» **Supplied material**

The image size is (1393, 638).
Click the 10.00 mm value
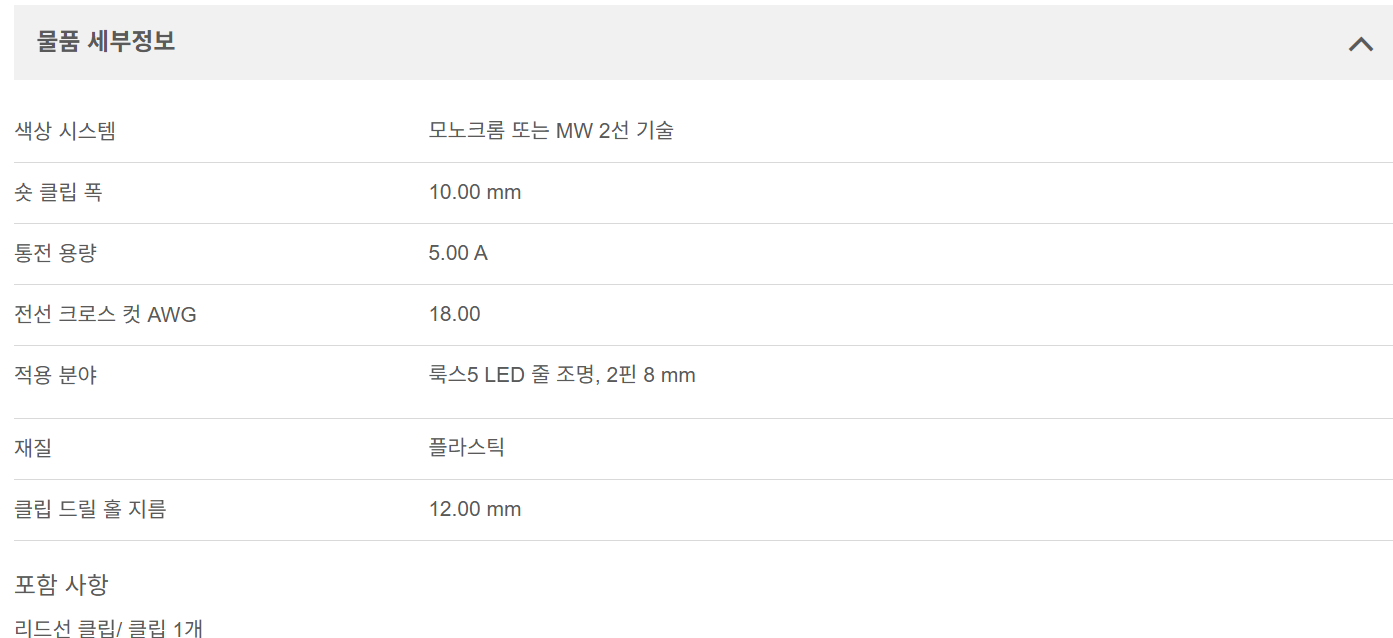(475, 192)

--

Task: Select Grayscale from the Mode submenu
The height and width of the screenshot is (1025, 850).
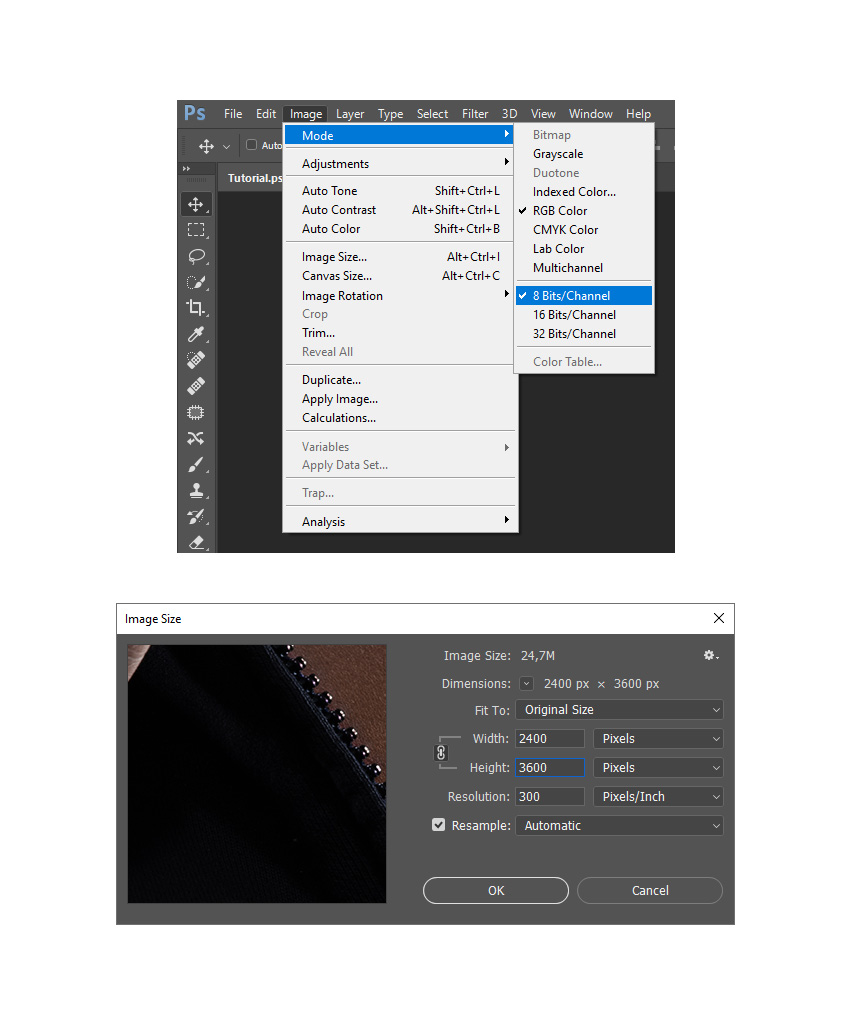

» **Exercise requirements**
Please put the lines starting at the one containing "Task: Select Grayscale from the Mode submenu" and ending at the one containing "The height and" into a numbered list, leaving out any blank lines.

» **Expected answer**
1. Task: Select Grayscale from the Mode submenu
2. The height and width of the screenshot is (1025, 850).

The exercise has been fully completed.